Creo que mis periodos de ensimismamiento los entendías muy bien. Intentabas respetármelos, pero algún sonido o un gesto se te escapaban. Estabas a punto de abrazarme o de decirme algo para aliviar esa pena en mí. Pero no. No era pena, era orgullo de hombre consagrado al egoísmo. No puedo decir qué es. He sentido lo mismo, lo he pensado todos los días de mi vida, pero no doy con la respuesta.  Unos años después, en la última etapa de nuestra convivencia, relajé mi postura hacia ti, me volví más consciente del regalo de tenerte viva, respirando juntitos ese aire que nos unía. Con ello, expié un poco mis culpas. No. Aprendí a darte algo mío. Yo mismo. Sentir que era tuyo y hacerte ver que tenías un hijo que te quería. Eso fue lo mejor que pude hacer.

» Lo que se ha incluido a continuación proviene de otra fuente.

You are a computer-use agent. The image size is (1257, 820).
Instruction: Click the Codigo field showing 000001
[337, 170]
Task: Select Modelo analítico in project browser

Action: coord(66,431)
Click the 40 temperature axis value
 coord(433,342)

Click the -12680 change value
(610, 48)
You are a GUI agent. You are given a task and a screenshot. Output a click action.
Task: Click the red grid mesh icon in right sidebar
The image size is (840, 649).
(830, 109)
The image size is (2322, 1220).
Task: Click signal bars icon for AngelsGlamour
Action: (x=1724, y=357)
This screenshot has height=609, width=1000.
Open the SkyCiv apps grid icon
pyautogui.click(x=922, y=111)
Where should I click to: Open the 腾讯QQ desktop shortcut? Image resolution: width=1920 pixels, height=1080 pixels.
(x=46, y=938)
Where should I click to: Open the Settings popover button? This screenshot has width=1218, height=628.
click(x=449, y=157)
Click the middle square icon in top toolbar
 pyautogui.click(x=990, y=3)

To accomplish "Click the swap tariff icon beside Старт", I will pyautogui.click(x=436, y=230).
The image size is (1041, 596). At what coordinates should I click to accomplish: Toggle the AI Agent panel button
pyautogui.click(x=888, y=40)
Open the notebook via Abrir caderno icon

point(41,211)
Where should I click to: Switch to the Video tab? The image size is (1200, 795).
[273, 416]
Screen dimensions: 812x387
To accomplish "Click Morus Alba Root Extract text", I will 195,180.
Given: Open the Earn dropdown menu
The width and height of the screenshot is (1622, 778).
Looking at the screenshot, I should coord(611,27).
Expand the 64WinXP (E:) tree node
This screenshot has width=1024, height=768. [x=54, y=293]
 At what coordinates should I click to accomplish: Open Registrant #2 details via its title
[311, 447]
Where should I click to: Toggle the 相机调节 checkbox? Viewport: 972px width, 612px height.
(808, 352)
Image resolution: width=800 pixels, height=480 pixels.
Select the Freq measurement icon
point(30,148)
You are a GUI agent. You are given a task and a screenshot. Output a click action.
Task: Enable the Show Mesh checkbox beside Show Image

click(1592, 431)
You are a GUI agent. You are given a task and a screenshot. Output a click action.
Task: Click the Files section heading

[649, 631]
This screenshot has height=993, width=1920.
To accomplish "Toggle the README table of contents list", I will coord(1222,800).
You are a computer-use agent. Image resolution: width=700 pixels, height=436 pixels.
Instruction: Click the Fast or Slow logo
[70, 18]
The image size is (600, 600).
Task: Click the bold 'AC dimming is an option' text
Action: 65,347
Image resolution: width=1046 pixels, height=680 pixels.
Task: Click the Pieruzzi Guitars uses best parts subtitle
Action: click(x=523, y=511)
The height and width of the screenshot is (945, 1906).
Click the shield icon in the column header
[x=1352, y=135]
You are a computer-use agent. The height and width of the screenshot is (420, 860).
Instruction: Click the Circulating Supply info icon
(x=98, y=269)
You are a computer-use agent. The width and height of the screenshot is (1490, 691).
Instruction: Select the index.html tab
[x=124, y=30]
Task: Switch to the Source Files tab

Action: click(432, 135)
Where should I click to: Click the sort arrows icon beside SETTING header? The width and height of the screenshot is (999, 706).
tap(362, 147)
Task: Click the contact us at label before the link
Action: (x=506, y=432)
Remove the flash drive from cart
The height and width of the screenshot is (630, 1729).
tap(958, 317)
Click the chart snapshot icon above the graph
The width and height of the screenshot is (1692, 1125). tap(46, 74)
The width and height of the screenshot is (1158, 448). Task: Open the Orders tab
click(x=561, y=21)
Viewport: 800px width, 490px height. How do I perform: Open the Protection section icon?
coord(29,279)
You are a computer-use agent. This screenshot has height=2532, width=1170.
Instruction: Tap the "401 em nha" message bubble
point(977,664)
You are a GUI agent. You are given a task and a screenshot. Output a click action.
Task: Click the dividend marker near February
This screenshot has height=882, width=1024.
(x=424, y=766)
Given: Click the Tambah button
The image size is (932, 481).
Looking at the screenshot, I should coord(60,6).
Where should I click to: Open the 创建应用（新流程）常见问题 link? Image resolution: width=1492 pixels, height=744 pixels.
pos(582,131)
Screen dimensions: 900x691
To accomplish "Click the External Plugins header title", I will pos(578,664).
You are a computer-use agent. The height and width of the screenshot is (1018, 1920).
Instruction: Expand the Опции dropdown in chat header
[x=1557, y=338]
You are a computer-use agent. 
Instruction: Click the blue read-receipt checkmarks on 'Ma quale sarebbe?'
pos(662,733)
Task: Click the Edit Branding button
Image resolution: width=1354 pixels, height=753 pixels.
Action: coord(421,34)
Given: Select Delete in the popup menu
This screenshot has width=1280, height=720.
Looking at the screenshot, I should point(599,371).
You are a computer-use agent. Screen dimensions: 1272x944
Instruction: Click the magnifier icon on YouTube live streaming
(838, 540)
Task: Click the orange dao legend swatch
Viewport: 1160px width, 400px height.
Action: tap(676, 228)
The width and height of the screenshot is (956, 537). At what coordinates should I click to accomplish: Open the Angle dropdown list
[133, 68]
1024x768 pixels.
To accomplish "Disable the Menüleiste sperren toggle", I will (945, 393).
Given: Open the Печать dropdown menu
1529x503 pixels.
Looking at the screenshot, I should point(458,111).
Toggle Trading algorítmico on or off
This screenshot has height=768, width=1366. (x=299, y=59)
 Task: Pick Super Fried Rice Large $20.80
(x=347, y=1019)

Con las palabras no puedo abarcar todo lo que percibí. Ahora lo pienso y esto es un recuerdo. Miles de veces más pobre que aquellos momentos presenciales, con tu cuerpo cerca al mío, con las palabras trepidando y entrecruzadas en un diálogo nuestro. No te preocupes, ahora estás en un descanso insensible. Libre. Yo me encuentro preso de ese recuerdo tuyo. Pero la prisión cada vez se hace más cruda por los remordimientos que no me abandonan y se meten dentro como un animal feroz. Debo vivir con eso. Ese quizás es mi castigo.